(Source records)

-*-

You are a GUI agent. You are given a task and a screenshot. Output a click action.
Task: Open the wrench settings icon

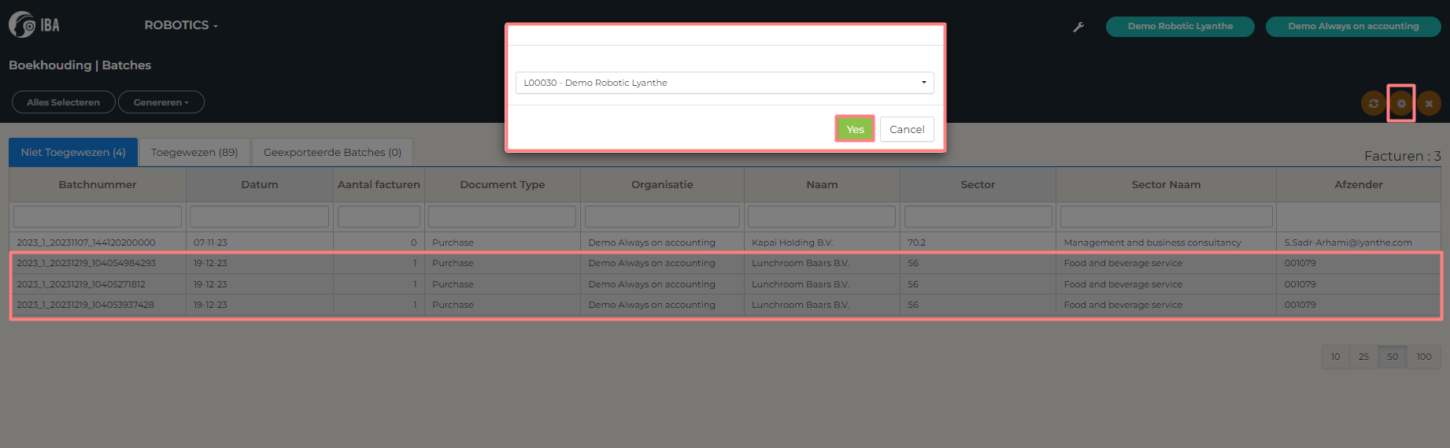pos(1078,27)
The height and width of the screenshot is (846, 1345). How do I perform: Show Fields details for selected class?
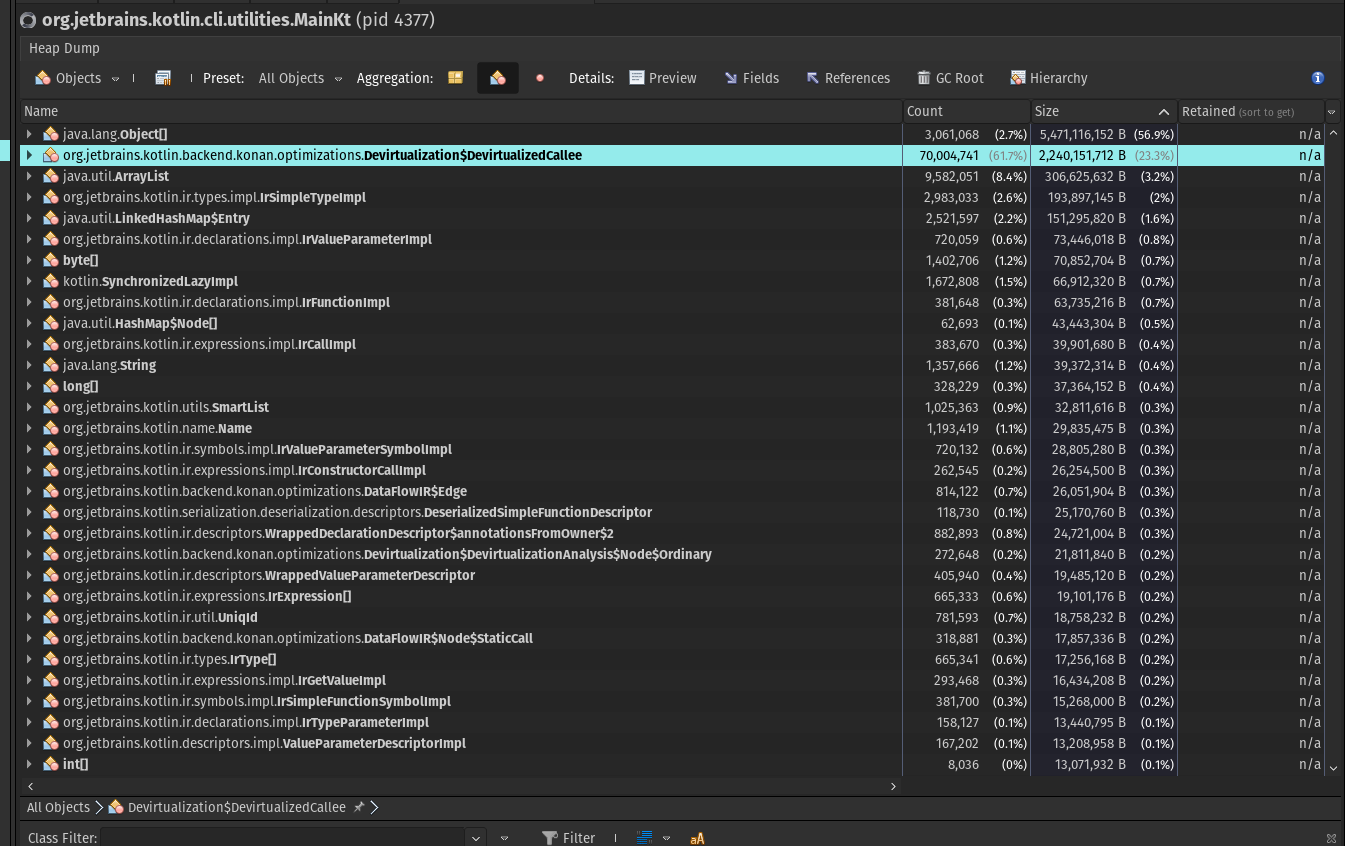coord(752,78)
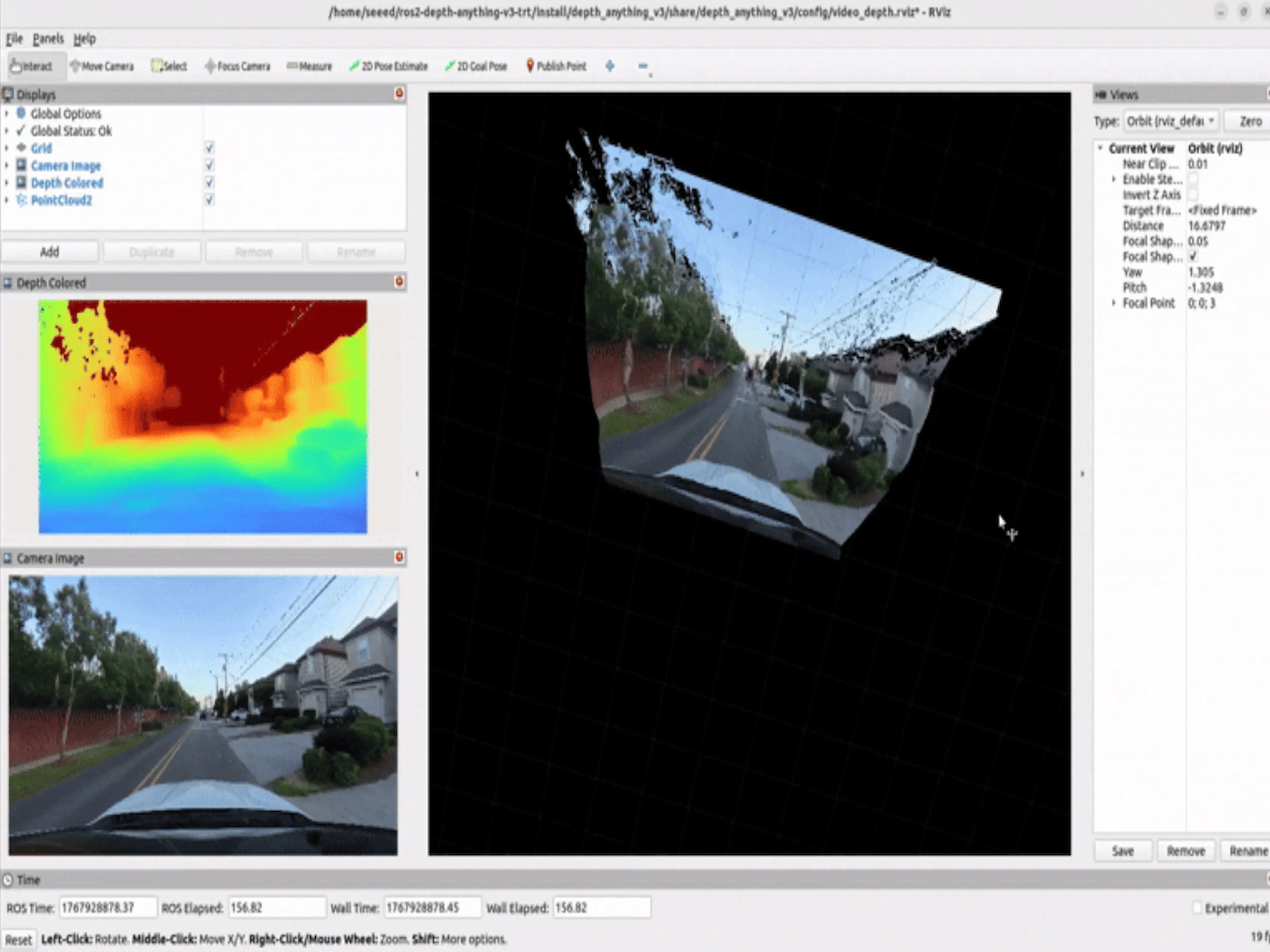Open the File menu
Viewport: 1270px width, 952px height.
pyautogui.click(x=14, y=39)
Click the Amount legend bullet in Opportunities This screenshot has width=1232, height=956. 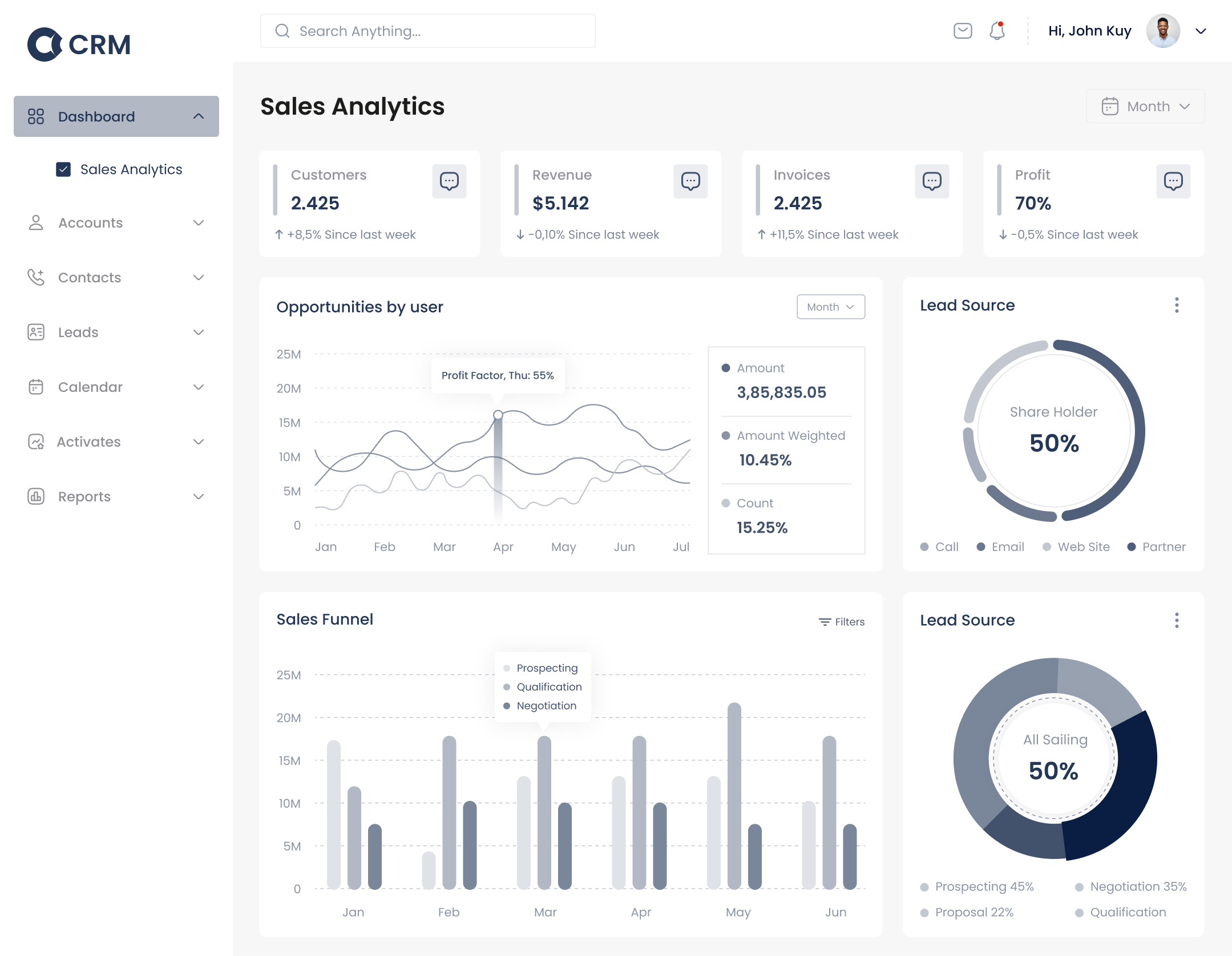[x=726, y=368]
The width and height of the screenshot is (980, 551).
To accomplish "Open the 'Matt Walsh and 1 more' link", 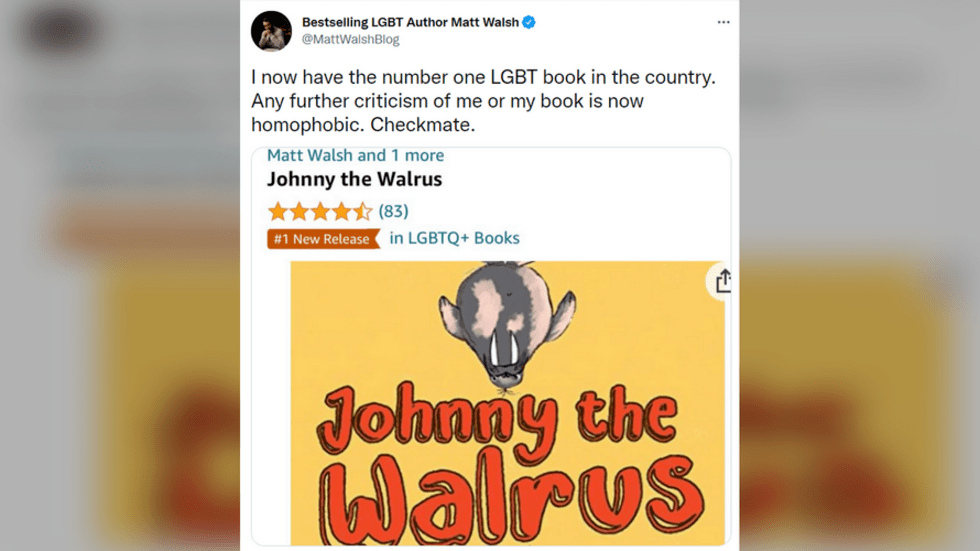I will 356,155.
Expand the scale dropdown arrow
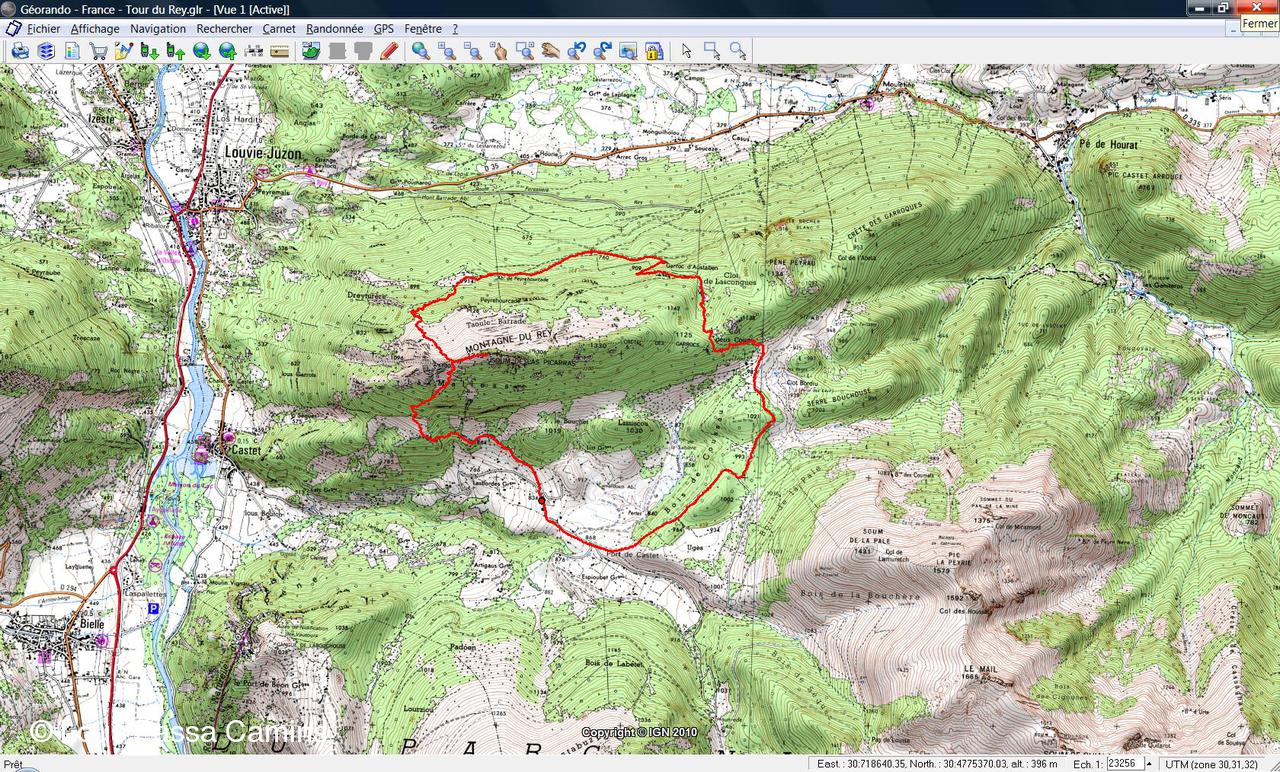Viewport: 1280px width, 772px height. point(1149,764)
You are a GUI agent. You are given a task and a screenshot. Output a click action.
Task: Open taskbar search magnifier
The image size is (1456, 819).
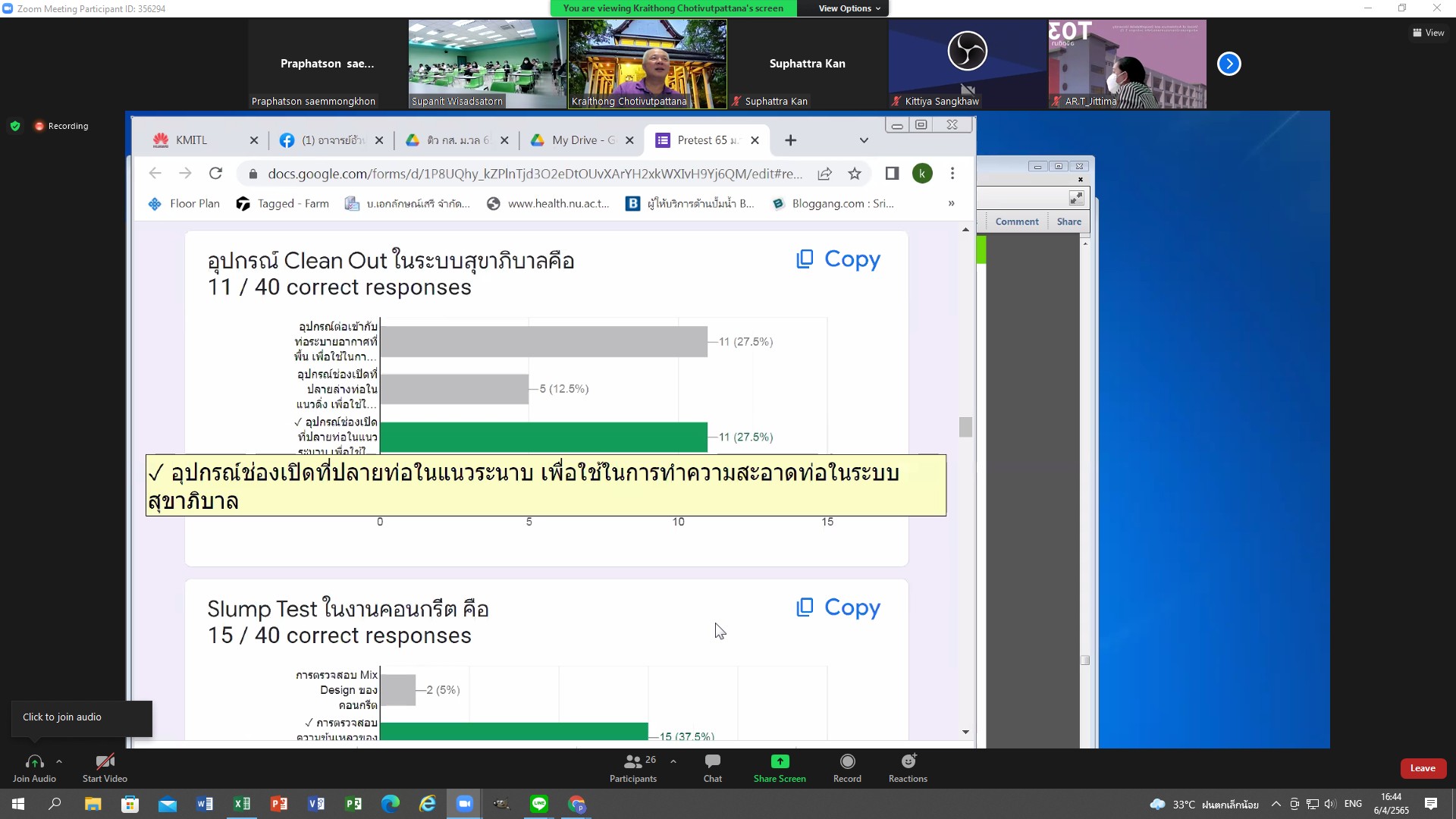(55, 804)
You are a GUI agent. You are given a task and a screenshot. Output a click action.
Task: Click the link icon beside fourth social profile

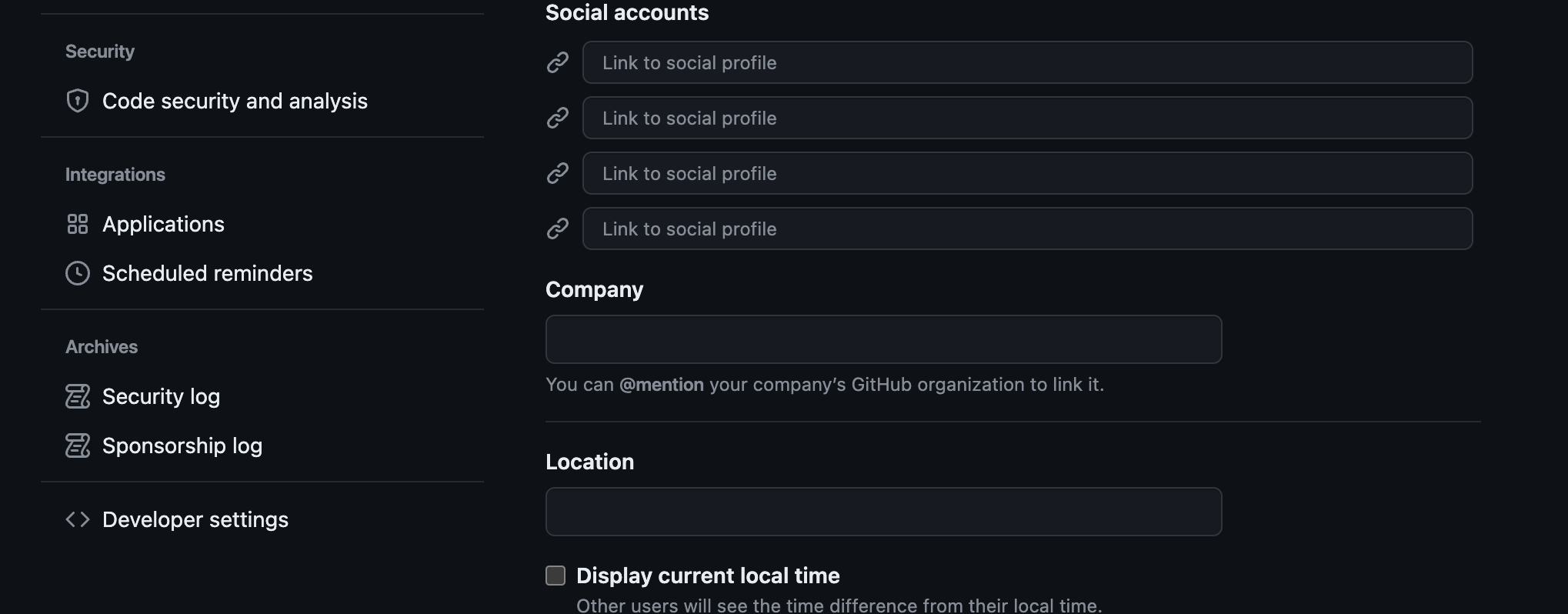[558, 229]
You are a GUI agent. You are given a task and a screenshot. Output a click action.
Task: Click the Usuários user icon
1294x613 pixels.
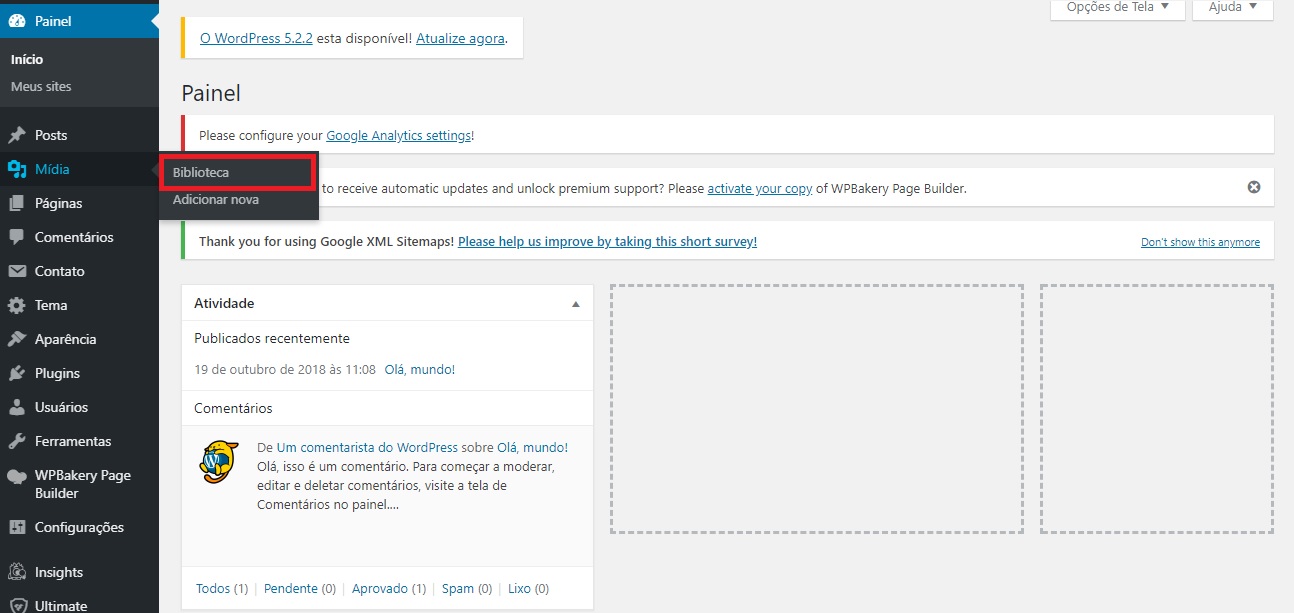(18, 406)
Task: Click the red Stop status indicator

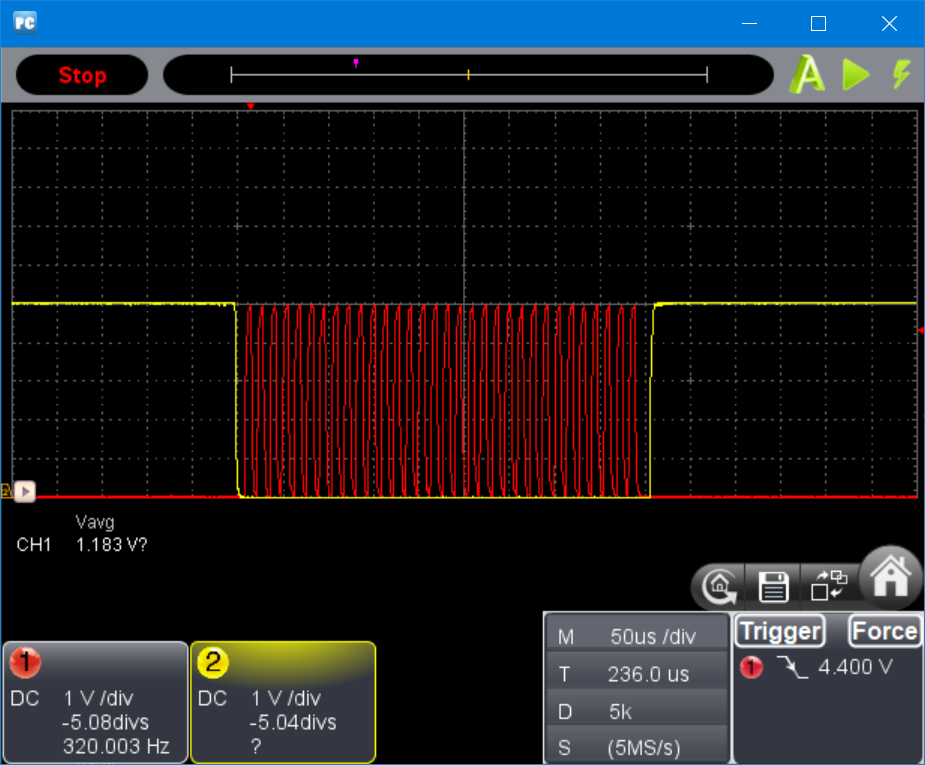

-*-

**DIRECTIVE:** Return every line of the material above that contains the word "icon".

**FINAL RESULT:**
Task: Open the wrench settings icon
Task: Click the link icon beside fourth social profile
Task: Click the Usuários user icon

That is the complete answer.